À l’approche de la nouvelle saison de Drive to Survive, une déclaration de Flavio Briatore fait déjà trembler le paddock. Le dirigeant lié à Alpine assume sans détour sa brutalité managériale, au moment même où les choix de pilotes de l’écurie restent scrutés.
Le cas Doohan, symbole d’une gestion made in « Briatore » sans état d’âme
La huitième saison de la série Netflix, attendue cette semaine, promet de replonger dans les coulisses les plus explosives de 2025. Parmi les séquences les plus commentées figure un passage consacré à la gestion des pilotes chez Alpine et surtout aux décisions tranchantes de Flavio Briatore.
Dans un épisode baptisé Strictly Business, l’Italien apparaît chez lui, entouré de représentations artistiques de sa propre personne, avant de lâcher une phrase qui fait déjà polémique : il affirme « toujours aimer licencier des gens » lorsque, selon lui, ils ne remplissent pas leur mission. Une sortie brutale, fidèle à sa réputation de dirigeant impitoyable, qui tranche avec le discours plus diplomatique habituel en Formule 1.
Cette déclaration résonne particulièrement avec l’épisode du remplacement éclair de Jack Doohan. Propulsé titulaire après la fin anticipée de l’aventure d’Esteban Ocon, l’Australien n’aura tenu que quelques week-ends avant d’être écarté et renvoyé dans l’ombre en tant que pilote de réserve.
Pour le remplacer, l’équipe s’est tournée vers Franco Colapinto, sans que ce pari ne se transforme immédiatement en succès sportif. Les deux pilotes ont d’ailleurs terminé la saison sans inscrire le moindre point, renforçant les critiques sur la stratégie sportive d’Enstone.
Dans ce contexte, la franchise de Briatore prend une dimension encore plus sensible : elle laisse entendre que la pression interne reste maximale et que les décisions peuvent tomber très vite, indépendamment du temps d’adaptation nécessaire en F1.
Un retour au pouvoir qui divise toujours..
Figure historique du paddock, Briatore s’est bâti une réputation de “faiseur de champions” après ses succès avec Benetton puis Renault aux côtés de Michael Schumacher et Fernando Alonso. Mais son héritage reste indissociable du scandale du « Crashgate » en 2008, qui avait entraîné son exclusion avant son retour progressif dans l’écosystème du sport.

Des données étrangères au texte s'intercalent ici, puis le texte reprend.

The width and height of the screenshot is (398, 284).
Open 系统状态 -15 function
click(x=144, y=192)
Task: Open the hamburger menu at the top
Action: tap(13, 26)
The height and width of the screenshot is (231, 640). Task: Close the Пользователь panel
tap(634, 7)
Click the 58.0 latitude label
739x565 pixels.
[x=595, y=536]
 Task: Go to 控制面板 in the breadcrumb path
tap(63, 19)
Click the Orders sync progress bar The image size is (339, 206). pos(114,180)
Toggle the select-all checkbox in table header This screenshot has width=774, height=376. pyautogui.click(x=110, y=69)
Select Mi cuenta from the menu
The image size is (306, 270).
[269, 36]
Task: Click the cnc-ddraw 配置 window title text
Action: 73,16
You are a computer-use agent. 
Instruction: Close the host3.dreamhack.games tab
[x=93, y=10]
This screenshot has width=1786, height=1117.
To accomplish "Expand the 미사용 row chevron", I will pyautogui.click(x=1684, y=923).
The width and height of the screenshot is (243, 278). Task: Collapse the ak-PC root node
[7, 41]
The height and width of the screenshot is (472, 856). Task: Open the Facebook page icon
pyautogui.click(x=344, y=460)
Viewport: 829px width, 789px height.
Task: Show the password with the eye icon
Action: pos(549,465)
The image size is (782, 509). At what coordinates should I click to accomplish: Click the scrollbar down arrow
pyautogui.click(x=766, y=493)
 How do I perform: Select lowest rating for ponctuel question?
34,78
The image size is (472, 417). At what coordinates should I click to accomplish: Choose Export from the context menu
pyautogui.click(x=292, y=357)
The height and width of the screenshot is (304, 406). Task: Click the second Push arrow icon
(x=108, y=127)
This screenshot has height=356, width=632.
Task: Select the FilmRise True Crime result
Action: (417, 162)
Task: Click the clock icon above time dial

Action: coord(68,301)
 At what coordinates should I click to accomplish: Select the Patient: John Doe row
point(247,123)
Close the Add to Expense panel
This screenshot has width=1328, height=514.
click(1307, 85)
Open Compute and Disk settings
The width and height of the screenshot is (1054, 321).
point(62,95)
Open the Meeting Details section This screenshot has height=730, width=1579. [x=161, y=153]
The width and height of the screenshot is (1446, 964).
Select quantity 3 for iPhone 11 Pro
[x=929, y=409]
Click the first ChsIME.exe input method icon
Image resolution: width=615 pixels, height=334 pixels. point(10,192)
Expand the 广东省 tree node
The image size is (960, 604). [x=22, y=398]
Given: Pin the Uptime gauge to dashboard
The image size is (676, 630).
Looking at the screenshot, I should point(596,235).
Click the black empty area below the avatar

Aujourd’hui, l’influence de Flavio Briatore chez Alpine alimente autant l’espoir d’un redressement que l’inquiétude sur la stabilité du projet. À l’aube de 2026, une chose est sûre : avec un décideur revendiquant ouvertement son goût pour les licenciements, chaque pilote sait désormais que son baquet pourrait devenir l’un des plus précaires de la grille.